§ Task goal
Please write out the part of the branching processes text starting with "Definition (Stochastic process)" and going on through "random size $$C$$.", copying it word for word.

§ Source text
'''
# Branching processes¶

## Stochastic and brancing processes¶

This chapter deals with branching processes, which is a particular type of stochastic process. We make a brief digression to define stochastic processes[Wei20] for completeness.

Definition (Stochastic process) A stochastic process is a family of random variables $$\{X(t), t\in \mathcal{I}\}$$ on a probability space $$(\Omega, \mathcal{F}, \mathbb{P})$$, where $$\mathcal{I}$$ is a set called the index set.

Stochastic processes can take discrete or continuous values and can have a discrete or continuous index set $$\mathcal{I}$$. The branching process describes how a population evolves at discrete time intervals, and therefore takes discrete values and has a discrete index set $$\mathcal{I}$$.

Definition (Branching process) A branching process is a collection of random variables $$X_0, X_1, X_2, ...$$, representing a population of nomads which evolves as follows:

1. At $$t = 0$$ there is one nomad, $$X_0 = 1$$.

2. At every time-step, each nomad dies after giving birth to a family of new nomads of random size $$C$$.

3. The family sizes descending from each nomad are i.i.d. and are distributed according to the pmf $$\mathbb{P}(C = k) = p_k, k = 0, 1, 2 ...$$, called the family-size distribution.

## Probability generating functions¶

We are interested in the distribution of the nomad population at future times. The recursive nature of the process gives a neat expression in terms of the generating function of the family-size distribution.
'''
§ Data shown
'''
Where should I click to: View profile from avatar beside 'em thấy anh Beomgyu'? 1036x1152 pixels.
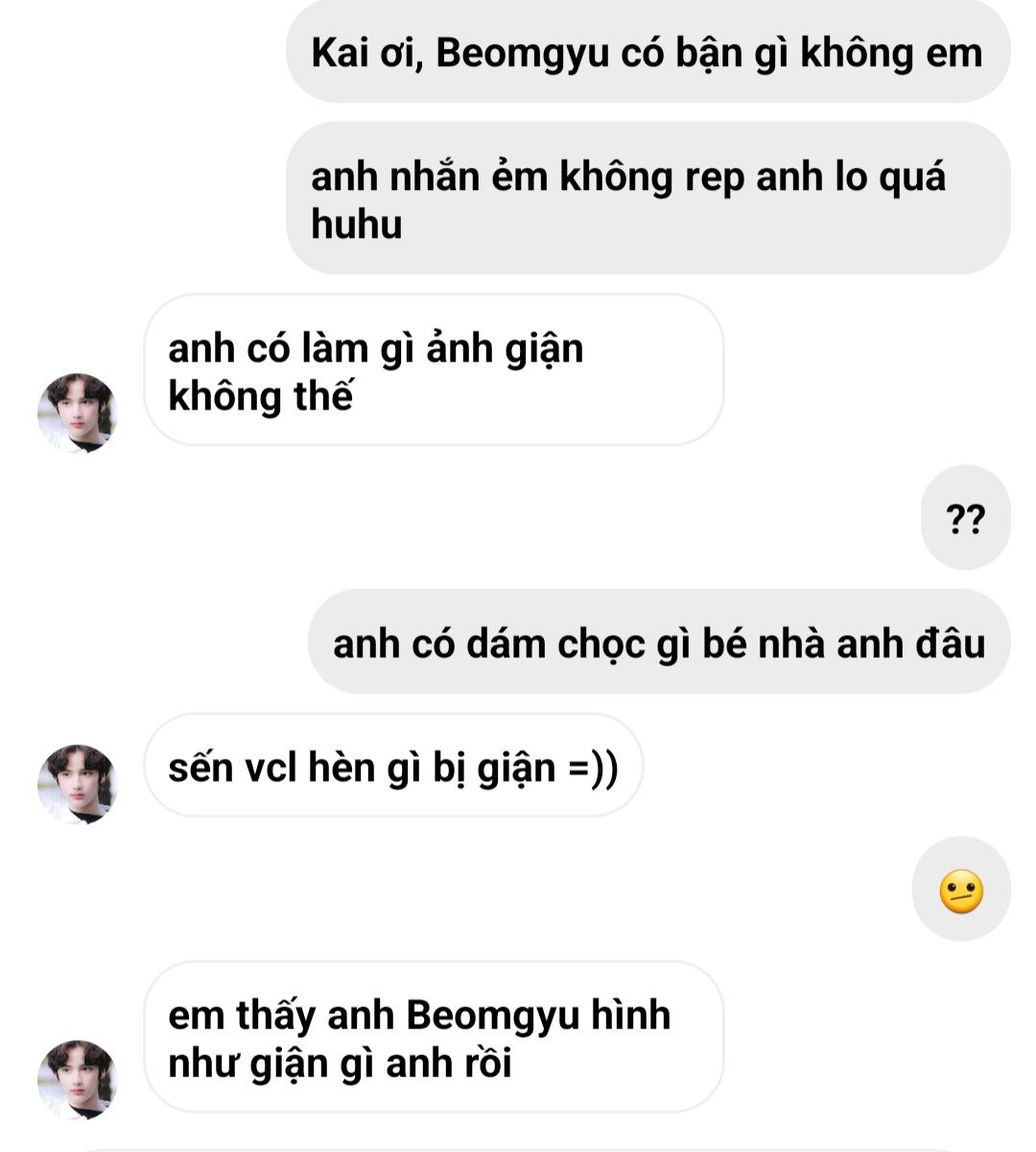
'''
§ Output of the task
Definition (Stochastic process) A stochastic process is a family of random variables $$\{X(t), t\in \mathcal{I}\}$$ on a probability space $$(\Omega, \mathcal{F}, \mathbb{P})$$, where $$\mathcal{I}$$ is a set called the index set.

Stochastic processes can take discrete or continuous values and can have a discrete or continuous index set $$\mathcal{I}$$. The branching process describes how a population evolves at discrete time intervals, and therefore takes discrete values and has a discrete index set $$\mathcal{I}$$.

Definition (Branching process) A branching process is a collection of random variables $$X_0, X_1, X_2, ...$$, representing a population of nomads which evolves as follows:

1. At $$t = 0$$ there is one nomad, $$X_0 = 1$$.

2. At every time-step, each nomad dies after giving birth to a family of new nomads of random size $$C$$.